Não nos surpreende a seriedade do trabalho deste poeta, em ação desde a década de 70, que nos oferece sua consciência política e intenso apuro na linguagem desdobrando uma escrita carregada de dicção urbana. Em alguns poemas sem títulos, poemas-fragmentos, bem no ritmo do que hoje assistimos no veloz de nossos dias nas metrópoles, lemos “vejo estrelas com motores no céu, da janela/ de minha sala”, em “Sem título (3)”. Na cadência do ritmo contemporâneo soprado nos poemas de Bonvicino as “borboletas voltam para mim como primers atiradores”, ainda em “Sem título (3)”, escrito em duas línguas. São versos que evocam momentos impossíveis de poesia. Se as borboletas de seu livro insistem com um lirismo descarregado de sentido, a ironia nos convoca a pensar nosso tempo e nossa língua, na multiplicidade do descoberto a partir do horror de 11 de setembro, renovado em outros horrores.
Cabe, no entanto, ressaltar que os poemas de Bonvicino primam também na delicadeza do gesto poético, que transpira a relação de amizade com outros poetas de seu tempo. A Carta a Michel Palmer do poema “Canção”(2), faz passar “um alfabeto subterrâneo onde/ o miosótis floresce ao contrário/ através de folhas névoa”. Lemos ainda no poema “A nuvem” dedicado a Vera Barros, e escrito a partir de um trabalho fotográfico: “quando chove/ é um espaço acústico/ Espaço que se funde/ (um abutre atravessa uma nuvem)”. Sua poesia abre e fecha imagens, e carrega no céu, um tanto escuro, a tensão que acentua o jogo poético com a linguagem.
O que afetou principalmente a ética humana, no desdobramento do evento de 11 de setembro, está traduzido no trabalho com as palavras do poeta neste livro, em um certo remorso pelo que podia ter sido o mundo e não foi.
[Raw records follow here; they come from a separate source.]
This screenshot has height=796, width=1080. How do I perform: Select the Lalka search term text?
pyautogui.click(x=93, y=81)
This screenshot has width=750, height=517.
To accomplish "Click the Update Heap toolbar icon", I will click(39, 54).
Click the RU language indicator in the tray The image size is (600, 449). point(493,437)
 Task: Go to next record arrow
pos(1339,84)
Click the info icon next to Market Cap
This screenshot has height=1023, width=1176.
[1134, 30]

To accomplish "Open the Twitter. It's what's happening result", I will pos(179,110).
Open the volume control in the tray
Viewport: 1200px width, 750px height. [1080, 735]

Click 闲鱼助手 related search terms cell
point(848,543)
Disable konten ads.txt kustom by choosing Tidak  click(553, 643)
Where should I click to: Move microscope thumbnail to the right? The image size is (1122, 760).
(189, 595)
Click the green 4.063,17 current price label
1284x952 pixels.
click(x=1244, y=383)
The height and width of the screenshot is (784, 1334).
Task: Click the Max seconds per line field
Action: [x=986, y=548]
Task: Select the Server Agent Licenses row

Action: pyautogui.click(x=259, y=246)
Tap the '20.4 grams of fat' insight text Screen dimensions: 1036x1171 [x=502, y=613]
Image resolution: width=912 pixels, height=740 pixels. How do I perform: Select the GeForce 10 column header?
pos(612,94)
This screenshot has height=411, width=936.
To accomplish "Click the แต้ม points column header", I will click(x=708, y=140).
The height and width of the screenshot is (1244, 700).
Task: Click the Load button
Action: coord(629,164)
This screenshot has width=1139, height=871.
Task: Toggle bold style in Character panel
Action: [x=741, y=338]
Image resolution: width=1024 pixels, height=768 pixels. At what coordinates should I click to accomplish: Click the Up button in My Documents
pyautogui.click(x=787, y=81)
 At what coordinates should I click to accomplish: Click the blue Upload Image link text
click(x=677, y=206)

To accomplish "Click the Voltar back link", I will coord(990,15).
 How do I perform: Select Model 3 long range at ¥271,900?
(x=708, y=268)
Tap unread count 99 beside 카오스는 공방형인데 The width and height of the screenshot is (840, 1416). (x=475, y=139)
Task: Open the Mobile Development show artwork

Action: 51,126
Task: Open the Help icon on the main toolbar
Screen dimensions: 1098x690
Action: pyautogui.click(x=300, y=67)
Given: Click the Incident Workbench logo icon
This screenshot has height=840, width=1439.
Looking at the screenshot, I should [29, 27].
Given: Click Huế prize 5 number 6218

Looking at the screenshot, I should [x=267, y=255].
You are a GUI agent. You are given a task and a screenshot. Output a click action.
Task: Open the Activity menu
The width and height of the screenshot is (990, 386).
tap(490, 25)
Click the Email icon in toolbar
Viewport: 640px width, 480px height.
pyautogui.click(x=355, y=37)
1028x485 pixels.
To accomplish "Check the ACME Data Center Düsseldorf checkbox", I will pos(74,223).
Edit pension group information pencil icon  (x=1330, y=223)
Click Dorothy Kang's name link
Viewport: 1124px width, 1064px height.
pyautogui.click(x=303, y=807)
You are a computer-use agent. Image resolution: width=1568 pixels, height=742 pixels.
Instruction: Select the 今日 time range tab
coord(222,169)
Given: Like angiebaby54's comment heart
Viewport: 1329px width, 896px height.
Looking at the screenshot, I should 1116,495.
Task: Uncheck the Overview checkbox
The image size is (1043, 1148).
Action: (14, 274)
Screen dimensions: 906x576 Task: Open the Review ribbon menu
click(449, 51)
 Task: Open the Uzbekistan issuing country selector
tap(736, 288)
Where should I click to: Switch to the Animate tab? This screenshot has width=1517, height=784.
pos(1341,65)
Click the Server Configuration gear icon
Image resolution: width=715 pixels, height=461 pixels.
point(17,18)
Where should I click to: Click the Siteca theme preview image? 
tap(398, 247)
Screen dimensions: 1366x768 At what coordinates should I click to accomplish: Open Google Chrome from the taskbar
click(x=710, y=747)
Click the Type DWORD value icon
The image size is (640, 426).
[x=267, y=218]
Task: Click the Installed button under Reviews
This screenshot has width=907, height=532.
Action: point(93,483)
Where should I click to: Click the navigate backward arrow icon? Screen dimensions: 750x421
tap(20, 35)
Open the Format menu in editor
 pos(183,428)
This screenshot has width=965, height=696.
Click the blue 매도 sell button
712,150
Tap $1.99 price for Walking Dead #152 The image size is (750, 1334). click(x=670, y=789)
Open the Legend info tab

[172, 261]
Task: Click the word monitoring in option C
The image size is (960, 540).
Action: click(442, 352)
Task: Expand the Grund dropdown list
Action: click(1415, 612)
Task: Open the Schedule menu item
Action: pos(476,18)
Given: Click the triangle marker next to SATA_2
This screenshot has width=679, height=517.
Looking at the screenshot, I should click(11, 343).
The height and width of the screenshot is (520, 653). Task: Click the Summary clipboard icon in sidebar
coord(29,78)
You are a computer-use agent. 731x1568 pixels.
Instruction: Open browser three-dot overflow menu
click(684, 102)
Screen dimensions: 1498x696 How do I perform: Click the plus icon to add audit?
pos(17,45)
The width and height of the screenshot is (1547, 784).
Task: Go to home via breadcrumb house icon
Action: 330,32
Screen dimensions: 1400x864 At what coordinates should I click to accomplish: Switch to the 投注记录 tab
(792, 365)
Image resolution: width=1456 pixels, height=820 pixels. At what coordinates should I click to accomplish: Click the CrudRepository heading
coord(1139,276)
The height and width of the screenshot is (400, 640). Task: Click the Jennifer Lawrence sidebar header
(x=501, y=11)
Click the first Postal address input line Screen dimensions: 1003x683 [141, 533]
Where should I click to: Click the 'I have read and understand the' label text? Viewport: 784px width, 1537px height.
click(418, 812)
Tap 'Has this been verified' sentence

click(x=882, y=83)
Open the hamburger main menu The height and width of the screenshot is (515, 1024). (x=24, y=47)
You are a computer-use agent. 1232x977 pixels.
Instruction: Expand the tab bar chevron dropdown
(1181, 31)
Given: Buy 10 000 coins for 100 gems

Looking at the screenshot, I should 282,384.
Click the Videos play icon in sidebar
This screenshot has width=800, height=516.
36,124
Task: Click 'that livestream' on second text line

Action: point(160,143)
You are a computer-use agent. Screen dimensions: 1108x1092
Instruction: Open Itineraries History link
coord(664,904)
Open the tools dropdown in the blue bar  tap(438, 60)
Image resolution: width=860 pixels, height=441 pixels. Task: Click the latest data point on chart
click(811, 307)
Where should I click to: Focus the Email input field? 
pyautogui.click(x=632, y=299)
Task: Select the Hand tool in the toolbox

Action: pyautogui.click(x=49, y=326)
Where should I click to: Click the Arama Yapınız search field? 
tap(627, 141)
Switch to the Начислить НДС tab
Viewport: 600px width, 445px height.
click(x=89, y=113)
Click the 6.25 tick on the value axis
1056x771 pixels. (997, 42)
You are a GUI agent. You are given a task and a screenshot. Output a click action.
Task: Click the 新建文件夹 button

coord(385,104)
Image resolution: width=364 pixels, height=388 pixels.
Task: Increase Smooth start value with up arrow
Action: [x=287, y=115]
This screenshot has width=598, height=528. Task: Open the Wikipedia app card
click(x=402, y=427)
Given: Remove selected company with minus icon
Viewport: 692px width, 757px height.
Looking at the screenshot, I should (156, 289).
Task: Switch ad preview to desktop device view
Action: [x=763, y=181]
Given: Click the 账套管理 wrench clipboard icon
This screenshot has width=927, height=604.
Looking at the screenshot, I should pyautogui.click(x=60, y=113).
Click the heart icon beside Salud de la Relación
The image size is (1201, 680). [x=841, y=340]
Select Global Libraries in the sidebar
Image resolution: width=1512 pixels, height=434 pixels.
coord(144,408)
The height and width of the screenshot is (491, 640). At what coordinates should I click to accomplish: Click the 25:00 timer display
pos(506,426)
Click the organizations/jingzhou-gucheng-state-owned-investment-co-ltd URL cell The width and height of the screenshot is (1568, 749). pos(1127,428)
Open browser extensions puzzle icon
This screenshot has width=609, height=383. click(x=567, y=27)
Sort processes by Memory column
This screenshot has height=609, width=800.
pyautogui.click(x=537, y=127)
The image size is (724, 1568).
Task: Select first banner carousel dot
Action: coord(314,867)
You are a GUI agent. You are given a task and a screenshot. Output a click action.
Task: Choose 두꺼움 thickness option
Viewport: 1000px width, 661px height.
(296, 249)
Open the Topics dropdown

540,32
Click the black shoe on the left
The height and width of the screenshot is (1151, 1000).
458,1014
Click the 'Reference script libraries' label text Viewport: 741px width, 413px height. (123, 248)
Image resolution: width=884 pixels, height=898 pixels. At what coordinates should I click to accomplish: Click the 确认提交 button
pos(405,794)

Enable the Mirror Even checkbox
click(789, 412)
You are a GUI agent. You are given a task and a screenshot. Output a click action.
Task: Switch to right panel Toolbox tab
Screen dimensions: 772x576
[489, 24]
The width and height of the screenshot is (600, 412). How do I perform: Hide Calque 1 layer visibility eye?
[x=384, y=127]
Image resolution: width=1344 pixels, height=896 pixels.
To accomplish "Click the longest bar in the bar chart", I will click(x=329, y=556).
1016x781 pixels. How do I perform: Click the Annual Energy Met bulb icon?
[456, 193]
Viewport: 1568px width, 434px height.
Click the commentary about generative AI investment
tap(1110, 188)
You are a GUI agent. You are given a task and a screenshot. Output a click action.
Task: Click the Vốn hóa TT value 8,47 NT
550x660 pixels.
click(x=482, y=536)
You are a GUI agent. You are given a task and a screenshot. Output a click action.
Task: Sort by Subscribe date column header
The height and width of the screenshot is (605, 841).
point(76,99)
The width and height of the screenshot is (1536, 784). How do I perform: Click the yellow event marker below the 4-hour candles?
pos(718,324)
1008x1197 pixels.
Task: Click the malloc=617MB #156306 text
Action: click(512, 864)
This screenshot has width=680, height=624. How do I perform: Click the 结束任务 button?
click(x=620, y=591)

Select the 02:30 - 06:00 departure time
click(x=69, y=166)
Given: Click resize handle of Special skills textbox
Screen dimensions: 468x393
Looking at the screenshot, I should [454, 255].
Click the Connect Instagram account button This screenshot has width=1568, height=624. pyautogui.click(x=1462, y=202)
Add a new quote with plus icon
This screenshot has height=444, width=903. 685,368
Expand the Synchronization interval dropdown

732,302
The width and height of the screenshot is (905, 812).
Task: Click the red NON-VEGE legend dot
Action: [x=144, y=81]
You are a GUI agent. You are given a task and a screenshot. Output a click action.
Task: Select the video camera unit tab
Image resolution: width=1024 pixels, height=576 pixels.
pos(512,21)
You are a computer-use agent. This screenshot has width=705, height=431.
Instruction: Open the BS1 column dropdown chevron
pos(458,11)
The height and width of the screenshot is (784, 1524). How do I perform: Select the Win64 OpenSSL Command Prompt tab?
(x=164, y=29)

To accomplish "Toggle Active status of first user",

Emociona o leitor e consegue dizer de um “quase” impossível de se dizer – poeticamente! São as diversas línguas e as expressões que circulam em uníssono como no poema “Canção (3) (Bossa Nova)”, escrito em Coimbra: “quarta-feira, penúltimo dia de maio!/ conversando no Café Santa Clara com valter hugo mãe/ nobody falls but mine”. Ou nos versos de “En las orillas Del Sar” onde lemos: “Santiago de Compostela/ pátios de vida secreta/ …qui tollit mundi…/”, que nos confirmam sobre um tempo não mais de razões habitadas em muros e fronteiras, agora perdido.
O livro de capa dura e com desenho de Susan Bee distribui inúmeras papoulas, prímulas, jacintos, magnólias, rosas, tulipas, lírios … que “estouram” ao longo das páginas nos fazendo pensar o mundo-em-sonho, fora do caos total. A dobra do título sustenta ainda restos de sons abertos procurando alento. Lemos nos vocábulos de “Etc. (7)”: “Dialogava um lamento com o vento,/ pedia a ele mais um tempo/ & um espaço,/ que me recusava o movimento”.
Rio de Janeiro, 28 de maio de 2004.
Solange Rebuzzi, poeta e psicanalista.
Autora do ensaio “Leminski, guerreiro da linguagem” (7Letras).